== Problem to work on ==
Go through the records below and show every line with the string "fullscreen".

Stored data

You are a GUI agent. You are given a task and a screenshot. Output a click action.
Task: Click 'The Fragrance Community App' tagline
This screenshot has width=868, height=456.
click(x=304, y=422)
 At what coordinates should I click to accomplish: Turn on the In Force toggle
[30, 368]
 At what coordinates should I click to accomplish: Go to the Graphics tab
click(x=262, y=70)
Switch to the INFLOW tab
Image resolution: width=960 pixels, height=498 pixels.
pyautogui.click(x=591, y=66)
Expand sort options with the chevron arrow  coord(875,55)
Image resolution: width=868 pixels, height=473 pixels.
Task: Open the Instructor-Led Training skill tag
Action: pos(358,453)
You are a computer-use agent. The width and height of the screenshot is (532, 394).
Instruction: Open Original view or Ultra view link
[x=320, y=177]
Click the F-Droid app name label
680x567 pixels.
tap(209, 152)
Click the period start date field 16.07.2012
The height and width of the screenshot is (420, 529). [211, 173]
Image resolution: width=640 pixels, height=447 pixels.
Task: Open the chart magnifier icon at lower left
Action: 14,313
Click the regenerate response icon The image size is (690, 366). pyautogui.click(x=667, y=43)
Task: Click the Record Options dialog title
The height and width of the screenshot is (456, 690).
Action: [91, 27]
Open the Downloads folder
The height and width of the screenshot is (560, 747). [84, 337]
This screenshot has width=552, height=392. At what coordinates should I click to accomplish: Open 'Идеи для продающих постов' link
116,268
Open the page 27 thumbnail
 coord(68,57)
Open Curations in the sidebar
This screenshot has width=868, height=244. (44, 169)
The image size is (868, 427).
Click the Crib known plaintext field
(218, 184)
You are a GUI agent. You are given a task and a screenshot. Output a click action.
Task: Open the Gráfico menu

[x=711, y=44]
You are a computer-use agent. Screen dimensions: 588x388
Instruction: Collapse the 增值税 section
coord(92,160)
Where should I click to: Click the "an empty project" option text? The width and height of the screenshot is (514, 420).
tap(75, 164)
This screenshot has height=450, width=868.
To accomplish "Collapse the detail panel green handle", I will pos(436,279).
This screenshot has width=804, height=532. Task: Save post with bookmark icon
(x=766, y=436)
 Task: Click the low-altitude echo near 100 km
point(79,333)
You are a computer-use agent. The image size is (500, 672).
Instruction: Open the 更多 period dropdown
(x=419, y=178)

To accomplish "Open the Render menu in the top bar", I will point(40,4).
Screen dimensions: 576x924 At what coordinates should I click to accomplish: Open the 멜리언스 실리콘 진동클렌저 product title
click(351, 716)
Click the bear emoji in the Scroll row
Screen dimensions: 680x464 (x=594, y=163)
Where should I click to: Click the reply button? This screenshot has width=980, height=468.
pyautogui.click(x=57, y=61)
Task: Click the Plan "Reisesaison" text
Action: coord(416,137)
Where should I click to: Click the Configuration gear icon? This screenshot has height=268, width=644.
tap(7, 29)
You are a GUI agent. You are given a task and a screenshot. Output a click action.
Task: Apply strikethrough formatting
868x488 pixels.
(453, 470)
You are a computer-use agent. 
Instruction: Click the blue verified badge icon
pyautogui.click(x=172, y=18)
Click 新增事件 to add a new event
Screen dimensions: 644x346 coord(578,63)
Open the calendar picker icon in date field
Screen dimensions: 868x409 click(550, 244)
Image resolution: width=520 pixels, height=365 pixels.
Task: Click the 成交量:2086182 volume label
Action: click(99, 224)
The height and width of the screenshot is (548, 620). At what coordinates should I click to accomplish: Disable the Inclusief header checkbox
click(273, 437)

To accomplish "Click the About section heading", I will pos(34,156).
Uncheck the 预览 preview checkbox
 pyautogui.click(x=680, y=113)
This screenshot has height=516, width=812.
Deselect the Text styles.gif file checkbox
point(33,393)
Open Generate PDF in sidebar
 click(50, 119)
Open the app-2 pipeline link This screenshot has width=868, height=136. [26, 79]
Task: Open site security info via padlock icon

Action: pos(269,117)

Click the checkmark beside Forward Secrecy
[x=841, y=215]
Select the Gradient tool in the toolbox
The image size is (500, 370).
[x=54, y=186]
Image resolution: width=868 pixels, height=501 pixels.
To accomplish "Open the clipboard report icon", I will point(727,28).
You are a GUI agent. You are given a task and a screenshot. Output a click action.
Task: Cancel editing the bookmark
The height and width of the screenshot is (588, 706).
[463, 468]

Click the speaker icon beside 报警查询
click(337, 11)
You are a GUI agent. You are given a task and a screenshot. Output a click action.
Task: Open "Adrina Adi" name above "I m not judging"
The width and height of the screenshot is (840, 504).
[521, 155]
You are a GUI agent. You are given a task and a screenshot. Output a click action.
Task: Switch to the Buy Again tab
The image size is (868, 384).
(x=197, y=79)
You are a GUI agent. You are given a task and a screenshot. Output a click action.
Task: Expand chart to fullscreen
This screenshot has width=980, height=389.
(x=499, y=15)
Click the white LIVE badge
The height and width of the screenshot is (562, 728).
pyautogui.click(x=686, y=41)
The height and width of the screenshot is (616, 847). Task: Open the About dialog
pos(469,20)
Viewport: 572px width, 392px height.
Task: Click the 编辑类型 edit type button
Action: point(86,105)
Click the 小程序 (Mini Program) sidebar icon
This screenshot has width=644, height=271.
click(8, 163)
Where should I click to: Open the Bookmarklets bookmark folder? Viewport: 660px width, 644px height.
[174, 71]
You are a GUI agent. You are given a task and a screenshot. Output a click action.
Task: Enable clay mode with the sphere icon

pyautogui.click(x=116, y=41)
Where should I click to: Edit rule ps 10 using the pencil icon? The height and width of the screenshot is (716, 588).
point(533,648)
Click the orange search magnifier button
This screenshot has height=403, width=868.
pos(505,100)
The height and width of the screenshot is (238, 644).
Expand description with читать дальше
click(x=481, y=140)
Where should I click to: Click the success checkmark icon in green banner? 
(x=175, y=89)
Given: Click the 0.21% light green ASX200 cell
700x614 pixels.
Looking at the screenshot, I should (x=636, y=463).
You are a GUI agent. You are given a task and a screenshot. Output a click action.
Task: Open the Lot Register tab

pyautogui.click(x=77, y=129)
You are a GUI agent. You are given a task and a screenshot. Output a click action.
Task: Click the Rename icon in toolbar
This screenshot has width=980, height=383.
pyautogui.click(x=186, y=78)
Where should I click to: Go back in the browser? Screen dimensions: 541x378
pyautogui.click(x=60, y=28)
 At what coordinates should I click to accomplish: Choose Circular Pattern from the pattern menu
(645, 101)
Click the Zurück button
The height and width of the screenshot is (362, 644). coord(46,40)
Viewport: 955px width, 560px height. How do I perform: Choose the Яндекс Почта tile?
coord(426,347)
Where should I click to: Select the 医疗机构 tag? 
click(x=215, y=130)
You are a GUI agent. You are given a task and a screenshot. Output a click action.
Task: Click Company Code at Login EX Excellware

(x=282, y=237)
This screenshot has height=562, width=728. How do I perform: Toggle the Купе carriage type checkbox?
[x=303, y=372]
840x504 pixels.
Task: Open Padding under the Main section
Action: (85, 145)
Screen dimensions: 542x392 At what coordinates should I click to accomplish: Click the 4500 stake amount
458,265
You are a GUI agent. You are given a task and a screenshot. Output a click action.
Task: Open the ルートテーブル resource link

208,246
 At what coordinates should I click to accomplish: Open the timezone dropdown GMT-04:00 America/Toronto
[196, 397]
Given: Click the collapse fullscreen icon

== Response ==
Task: Expand chart to fullscreen
Given: Click the collapse fullscreen icon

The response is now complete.